* begin Source excerpt *

Textbooks – the wheel already invented
I recently responded to a tweet asking if anyone knew of any decent textbooks to use at KS3. When I tweeted ‘Ignite English from OUP’, one reply seemed surprised that textbooks meeting the new curriculum requirements existed. Ignite English was written to coincide with and support the new curriculum (and the new GCSEs too). Now this may all sound like a bit of advertising for OUP but there are other reasons for resurrecting the textbook in English lessons. Textbooks and their accompanying packages of additional resources have not stood still during these past years when we have all been thinking that it’s cheaper to produce our own materials and I can safely say in favour of textbooks and from first-hand experience:
- Students love them.
- The content has been through several expert pedagogical mills.
- They relieve the staff of writing SoW/detailed lesson plans.
- They look much more appealing than worksheets.
- They eliminate the need for (costly) photocopying/printing.
- They include added extras such as digital resources/teacher companions.

* end Source excerpt *
* begin Data provided *

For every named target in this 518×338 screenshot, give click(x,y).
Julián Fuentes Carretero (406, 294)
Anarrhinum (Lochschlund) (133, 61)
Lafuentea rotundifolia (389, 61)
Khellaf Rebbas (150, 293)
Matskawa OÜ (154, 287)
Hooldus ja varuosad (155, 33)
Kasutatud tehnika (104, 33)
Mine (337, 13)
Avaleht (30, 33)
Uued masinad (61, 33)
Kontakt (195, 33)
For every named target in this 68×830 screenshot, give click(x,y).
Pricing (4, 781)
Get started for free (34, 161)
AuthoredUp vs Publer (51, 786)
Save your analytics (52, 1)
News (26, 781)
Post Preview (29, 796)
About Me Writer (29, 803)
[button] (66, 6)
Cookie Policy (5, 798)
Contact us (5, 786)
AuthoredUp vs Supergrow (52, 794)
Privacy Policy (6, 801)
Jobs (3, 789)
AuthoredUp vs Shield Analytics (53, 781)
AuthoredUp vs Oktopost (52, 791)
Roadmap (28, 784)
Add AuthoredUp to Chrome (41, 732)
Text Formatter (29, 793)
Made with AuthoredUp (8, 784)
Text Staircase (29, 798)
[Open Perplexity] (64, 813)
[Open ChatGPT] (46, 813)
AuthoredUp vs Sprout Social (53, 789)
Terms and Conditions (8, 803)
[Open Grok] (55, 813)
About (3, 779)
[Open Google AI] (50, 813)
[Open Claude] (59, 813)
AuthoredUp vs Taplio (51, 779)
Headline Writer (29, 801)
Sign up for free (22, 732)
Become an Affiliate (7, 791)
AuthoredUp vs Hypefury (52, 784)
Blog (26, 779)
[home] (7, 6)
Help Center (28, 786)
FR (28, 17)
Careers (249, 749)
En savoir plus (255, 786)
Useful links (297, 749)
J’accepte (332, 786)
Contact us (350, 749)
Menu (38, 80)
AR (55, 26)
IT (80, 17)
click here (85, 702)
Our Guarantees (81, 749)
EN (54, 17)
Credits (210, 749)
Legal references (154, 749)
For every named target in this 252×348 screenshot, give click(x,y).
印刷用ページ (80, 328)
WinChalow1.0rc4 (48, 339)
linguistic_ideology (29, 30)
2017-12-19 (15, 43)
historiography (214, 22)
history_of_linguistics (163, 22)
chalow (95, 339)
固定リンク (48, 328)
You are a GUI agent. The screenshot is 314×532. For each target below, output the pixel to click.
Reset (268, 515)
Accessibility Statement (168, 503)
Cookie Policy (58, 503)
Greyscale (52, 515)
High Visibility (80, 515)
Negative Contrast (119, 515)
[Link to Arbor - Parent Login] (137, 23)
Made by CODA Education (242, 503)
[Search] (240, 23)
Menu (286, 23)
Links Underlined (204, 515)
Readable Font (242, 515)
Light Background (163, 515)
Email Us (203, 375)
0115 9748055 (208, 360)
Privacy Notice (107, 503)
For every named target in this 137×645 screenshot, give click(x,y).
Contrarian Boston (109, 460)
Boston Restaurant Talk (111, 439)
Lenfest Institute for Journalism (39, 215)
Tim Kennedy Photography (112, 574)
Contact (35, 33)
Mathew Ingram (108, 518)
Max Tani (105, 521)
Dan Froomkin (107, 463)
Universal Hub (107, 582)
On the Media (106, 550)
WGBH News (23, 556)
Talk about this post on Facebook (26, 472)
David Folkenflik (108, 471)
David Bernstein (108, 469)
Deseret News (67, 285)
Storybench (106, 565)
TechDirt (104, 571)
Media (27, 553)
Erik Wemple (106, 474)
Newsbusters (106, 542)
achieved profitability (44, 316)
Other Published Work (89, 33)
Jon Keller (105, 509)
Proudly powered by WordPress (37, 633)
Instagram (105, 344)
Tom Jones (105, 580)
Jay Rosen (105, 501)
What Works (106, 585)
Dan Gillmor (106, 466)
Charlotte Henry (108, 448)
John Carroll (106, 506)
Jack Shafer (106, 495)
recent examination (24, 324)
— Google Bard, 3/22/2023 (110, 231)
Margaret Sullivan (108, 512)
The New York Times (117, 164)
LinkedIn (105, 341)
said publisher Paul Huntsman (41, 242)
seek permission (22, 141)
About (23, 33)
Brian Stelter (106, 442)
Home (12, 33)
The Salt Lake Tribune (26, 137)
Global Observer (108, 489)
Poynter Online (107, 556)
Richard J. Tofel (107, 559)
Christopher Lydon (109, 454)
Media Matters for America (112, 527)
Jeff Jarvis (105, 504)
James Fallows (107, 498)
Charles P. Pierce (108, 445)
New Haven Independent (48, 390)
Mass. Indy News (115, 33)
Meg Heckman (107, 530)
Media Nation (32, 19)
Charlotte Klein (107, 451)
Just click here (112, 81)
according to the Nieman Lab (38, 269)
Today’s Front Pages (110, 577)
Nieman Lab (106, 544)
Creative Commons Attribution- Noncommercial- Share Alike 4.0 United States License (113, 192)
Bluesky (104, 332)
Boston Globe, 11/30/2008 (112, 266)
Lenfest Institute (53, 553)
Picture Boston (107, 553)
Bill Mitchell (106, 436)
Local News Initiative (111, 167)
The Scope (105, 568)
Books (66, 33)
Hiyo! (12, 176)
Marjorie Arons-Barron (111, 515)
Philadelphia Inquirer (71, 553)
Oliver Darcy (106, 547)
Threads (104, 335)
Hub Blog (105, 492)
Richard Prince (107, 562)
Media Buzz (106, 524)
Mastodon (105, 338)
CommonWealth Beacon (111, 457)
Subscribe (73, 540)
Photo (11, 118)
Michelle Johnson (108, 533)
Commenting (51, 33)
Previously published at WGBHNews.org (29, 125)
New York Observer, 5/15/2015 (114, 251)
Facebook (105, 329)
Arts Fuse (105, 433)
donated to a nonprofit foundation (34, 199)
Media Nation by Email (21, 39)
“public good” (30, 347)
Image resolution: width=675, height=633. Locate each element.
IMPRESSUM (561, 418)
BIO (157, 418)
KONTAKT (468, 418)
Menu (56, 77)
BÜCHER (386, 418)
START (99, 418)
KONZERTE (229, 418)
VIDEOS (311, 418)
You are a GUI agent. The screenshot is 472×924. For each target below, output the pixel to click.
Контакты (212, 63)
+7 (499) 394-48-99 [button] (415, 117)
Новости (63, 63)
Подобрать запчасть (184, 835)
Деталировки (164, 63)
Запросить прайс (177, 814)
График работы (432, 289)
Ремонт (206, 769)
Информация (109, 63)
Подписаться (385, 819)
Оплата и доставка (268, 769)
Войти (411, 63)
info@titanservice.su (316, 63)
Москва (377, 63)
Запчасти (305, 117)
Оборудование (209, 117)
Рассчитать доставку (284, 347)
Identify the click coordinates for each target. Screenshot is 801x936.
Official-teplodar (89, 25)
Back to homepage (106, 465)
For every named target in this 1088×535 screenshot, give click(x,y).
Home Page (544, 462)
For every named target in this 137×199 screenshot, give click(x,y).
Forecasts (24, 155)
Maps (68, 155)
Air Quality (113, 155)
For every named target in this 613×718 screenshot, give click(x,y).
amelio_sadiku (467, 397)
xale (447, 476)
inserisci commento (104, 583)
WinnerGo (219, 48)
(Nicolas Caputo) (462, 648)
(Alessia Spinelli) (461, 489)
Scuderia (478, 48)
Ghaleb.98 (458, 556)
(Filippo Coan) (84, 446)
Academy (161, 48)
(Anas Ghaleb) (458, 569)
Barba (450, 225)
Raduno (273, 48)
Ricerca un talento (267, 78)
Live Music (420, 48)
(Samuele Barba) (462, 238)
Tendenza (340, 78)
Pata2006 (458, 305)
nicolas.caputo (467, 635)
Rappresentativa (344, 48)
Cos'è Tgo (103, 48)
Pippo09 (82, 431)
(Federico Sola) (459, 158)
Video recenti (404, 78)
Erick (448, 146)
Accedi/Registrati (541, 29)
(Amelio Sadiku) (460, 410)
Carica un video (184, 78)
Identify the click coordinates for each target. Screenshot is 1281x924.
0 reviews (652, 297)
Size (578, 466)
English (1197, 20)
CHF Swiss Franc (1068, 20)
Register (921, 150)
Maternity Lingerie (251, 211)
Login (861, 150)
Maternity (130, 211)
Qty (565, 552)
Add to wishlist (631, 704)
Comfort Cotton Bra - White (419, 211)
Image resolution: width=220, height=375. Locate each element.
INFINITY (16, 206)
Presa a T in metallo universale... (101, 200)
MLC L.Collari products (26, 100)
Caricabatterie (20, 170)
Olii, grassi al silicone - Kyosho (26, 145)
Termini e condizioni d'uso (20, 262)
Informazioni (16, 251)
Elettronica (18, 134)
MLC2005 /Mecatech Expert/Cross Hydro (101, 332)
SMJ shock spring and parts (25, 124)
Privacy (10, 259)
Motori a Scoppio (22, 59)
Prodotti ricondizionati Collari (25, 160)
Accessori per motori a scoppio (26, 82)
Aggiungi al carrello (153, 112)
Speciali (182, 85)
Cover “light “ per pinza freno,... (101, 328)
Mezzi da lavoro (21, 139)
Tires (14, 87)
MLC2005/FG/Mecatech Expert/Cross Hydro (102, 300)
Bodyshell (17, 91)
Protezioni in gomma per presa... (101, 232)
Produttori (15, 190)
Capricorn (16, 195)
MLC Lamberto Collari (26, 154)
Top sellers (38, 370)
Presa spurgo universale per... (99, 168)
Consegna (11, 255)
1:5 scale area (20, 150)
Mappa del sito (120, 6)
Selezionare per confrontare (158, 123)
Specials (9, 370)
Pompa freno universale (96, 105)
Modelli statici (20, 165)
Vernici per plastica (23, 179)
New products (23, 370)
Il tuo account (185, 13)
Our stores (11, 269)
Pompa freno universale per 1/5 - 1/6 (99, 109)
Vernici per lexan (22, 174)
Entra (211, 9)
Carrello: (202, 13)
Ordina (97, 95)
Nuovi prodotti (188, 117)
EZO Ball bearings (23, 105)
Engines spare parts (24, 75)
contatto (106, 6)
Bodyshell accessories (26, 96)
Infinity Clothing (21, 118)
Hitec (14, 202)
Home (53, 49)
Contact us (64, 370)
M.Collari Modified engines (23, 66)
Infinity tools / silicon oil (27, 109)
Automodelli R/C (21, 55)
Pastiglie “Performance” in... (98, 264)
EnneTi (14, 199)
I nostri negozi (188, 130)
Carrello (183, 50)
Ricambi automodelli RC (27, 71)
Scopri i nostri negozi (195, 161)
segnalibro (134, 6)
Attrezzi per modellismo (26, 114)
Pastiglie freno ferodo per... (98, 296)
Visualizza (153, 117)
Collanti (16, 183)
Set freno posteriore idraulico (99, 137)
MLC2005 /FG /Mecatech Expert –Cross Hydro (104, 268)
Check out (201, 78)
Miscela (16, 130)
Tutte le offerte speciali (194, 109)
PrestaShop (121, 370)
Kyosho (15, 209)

* end Data provided *

:: Jobs ::
A - Decide whether each statement agrees with the textbook post, answering yes or no and quoting the words that settle it: (i) Ignite English was written to support both the new curriculum and the new GCSEs. (ii) The writer says textbooks add to photocopying and printing costs. (iii) According to the writer, students dislike textbooks.
B - In the textbook post, what did the writer tweet in reply to the request for decent KS3 textbooks?

:: Task-by-task outputs ::
A -
(i) Yes: "Ignite English was written to coincide with and support the new curriculum (and the new GCSEs too)."
(ii) No: "They eliminate the need for (costly) photocopying/printing."
(iii) No: "Students love them."

B - "Ignite English from OUP."